* [Page excerpt]:
┄┄┄┄┄┄┄┄┄┄

Through The Lens: Tara McRae

Through The Lens: Tara McRae

In this interview, Rankin sits down with Tara McRae, the Chief Marketing and Digital Officer at Clarks, to discuss inspiring creativity, managing a brand’s global esteem, and the importance of being the best client you can be. 

This interview has been edited for length and clarity.


Rankin: Tara, great to have you. Let’s kick off. Where did it all start for you? What were you doing when you decided to go into marketing?

 Tara: It all started at university. I took some amazing classes on branding, marketing, communications, and PR, and just really fell in love with it. Then I got really interested in marketing and my first gig out of college was out in Los Angeles at an agency. So, I was on the agency side at the beginning of my career.


Rankin: And what made you move to the brand side?

Tara: I fell in love with brands, and I was lucky enough to be able to work for one of my favourites, Bose. An opportunity came up early in my career and I jumped at it. I grew up loving those products, aspiring to own these products. I was a big, big music fan. So I jumped at it.

┄┄┄┄┄┄┄┄┄┄

[Records for locating described items]
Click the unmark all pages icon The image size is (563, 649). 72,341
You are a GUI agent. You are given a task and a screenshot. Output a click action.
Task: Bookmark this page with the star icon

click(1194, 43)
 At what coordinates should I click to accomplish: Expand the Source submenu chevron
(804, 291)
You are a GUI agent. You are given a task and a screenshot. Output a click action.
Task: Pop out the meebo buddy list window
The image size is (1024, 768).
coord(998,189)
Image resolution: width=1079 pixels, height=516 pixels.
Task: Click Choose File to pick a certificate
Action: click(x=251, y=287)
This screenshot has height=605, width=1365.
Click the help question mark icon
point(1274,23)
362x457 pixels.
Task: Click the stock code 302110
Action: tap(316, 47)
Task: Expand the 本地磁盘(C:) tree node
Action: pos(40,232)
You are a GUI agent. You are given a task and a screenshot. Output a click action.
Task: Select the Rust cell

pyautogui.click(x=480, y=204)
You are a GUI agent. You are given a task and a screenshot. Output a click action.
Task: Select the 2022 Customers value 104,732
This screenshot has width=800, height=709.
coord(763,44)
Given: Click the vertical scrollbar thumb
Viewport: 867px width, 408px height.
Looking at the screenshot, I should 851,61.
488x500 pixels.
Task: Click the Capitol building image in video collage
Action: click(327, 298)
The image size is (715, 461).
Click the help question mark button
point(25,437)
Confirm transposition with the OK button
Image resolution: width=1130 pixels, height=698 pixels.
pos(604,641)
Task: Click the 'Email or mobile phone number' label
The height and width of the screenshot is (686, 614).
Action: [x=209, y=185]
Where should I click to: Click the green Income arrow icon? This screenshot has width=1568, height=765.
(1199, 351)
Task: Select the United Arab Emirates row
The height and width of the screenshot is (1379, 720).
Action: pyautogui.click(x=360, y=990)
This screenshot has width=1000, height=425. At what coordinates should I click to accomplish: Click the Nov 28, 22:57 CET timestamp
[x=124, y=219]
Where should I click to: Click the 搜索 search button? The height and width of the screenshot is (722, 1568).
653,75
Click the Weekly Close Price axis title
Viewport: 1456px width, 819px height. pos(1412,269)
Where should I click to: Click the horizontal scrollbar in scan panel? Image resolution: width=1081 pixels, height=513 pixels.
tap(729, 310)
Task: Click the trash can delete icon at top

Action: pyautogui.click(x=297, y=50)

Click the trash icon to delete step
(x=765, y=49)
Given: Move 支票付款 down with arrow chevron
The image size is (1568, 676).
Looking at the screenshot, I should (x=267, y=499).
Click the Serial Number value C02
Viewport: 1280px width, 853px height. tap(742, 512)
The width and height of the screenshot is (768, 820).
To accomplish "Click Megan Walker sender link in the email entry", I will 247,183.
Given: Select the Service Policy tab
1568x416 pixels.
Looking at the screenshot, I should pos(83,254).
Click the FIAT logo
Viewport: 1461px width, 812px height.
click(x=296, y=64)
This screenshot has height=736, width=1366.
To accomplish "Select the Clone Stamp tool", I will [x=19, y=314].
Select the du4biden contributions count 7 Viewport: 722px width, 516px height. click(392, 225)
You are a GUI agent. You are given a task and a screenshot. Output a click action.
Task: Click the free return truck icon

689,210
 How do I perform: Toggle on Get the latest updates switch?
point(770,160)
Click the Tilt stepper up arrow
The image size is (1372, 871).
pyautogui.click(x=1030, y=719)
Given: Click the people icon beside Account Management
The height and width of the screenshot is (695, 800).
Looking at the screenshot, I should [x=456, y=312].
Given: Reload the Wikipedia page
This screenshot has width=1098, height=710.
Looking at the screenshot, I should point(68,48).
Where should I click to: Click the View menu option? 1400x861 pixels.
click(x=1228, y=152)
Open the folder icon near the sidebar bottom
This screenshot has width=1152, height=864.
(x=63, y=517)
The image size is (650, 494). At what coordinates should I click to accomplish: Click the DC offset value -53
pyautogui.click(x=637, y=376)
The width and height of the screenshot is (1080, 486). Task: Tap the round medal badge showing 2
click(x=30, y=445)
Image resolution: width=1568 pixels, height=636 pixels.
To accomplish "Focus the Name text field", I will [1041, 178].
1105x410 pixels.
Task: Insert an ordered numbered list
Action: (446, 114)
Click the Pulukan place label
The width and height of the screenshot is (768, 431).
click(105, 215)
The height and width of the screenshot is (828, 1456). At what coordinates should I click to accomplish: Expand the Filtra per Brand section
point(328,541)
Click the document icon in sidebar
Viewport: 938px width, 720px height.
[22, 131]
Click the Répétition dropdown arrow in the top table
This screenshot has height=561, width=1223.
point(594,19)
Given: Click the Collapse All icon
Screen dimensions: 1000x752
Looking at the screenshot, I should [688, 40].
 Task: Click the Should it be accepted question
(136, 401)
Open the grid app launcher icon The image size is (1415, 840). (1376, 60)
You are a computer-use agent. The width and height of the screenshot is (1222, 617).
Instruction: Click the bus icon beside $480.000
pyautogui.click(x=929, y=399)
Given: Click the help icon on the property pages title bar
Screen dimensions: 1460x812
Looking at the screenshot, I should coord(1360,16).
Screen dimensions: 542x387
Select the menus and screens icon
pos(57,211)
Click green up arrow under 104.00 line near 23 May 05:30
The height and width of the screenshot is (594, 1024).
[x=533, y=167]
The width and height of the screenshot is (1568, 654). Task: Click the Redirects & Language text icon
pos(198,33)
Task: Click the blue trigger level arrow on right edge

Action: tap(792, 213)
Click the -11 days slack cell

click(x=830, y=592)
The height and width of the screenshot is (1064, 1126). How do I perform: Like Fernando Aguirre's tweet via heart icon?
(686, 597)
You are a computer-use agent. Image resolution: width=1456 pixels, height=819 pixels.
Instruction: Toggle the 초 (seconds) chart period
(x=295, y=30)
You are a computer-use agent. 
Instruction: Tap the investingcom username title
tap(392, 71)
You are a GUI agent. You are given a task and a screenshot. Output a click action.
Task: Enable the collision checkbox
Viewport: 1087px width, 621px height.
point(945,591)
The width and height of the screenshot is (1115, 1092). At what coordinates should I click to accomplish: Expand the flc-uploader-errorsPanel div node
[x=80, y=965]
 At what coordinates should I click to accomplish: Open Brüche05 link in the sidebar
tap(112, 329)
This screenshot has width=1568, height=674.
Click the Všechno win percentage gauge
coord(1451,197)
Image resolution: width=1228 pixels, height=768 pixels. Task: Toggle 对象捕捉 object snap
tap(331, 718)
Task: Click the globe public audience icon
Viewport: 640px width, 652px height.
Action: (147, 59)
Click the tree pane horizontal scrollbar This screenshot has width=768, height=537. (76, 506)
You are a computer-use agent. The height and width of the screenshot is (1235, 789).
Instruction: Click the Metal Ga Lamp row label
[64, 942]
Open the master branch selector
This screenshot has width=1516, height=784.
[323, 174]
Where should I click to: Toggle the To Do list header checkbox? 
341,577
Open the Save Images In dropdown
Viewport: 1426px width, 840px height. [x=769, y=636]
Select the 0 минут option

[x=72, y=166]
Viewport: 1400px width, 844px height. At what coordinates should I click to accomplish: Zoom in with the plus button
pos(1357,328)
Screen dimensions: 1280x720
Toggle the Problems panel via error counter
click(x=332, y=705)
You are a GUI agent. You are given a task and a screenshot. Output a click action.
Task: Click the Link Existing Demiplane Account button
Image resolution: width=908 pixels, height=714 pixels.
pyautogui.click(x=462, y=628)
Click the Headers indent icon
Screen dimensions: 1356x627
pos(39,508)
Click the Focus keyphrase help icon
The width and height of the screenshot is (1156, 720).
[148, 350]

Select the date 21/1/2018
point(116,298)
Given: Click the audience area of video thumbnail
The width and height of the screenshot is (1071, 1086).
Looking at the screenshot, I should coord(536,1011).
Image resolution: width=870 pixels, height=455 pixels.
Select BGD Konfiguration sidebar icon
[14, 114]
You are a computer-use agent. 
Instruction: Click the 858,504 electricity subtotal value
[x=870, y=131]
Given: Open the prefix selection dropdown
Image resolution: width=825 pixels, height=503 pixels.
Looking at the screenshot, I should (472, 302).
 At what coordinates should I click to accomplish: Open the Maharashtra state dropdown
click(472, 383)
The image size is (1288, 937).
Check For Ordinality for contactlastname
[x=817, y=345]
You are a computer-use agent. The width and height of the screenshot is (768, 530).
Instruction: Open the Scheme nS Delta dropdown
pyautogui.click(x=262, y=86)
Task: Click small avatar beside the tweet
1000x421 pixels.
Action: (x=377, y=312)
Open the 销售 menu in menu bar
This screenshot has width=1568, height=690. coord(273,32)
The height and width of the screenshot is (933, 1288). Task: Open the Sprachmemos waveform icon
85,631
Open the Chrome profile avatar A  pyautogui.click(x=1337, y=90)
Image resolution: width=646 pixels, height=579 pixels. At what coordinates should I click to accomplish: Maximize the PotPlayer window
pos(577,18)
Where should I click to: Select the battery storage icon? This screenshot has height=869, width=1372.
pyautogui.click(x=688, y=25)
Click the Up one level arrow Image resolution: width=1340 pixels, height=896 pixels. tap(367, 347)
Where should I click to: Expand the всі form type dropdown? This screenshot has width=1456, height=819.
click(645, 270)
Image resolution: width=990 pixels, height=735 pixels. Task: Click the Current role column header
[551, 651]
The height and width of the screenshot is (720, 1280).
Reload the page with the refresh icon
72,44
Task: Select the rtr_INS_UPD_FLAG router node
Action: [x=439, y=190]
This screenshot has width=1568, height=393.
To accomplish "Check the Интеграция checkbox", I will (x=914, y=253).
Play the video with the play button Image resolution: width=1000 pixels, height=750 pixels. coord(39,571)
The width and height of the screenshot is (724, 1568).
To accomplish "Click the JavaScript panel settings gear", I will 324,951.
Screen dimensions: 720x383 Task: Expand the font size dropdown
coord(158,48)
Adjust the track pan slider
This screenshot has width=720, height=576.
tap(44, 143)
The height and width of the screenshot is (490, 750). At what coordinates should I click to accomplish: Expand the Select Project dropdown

┄┄┄┄┄┄┄┄┄┄

* [Problems and tasks]:
a) In the interview with Tara McRae, what subjects does she name as the topics of the classes she took at university?
b) Continue the interview with Tara McRae from the point where the text stops.

* [Expected results]:
a) Branding, marketing, communications, and PR.

b)
Rankin: You seem to stay at brands for quite a while. The best people do seem to stay places…

Tara: I believe in staying in a brand for quite some time to see a full cycle because I really don't think you can get under the skin of a brand and really go through the cycle. And without spending some time there on brands, especially like a brand that I work for right now, you have years of rich history, you go through a lot of cycles. So, for me, having been at the brand for a handful of years, I've seen it go through the cycle and evolve. I'm not a big fan of jumping around from brand to brand.

 

Rankin: It's not just loving the brand is it. It's believing in it. It seems to be that you believe in the philosophy, and you believe in the quality of it. Is that important to you?

Tara: For me to work for a brand, I have to believe in it. I really have to buy into it. And again, I've been lucky enough if I think back to my days at Bose, when Amar Bose was still alive and still running the company, when he founded Bose he was a massive music fan. He loved live music and he would go home and not be able to replicate the sound that he heard in live music and that emotion. He worked endlessly to build music systems that could replicate live music. Everybody knows the story of the Dassler brothers. They used to be one shoe company, and then they broke up and Puma and Adidas formed as separate shoe companies. To me, that's just such a unique story; the competitive nature that it started so many years ago.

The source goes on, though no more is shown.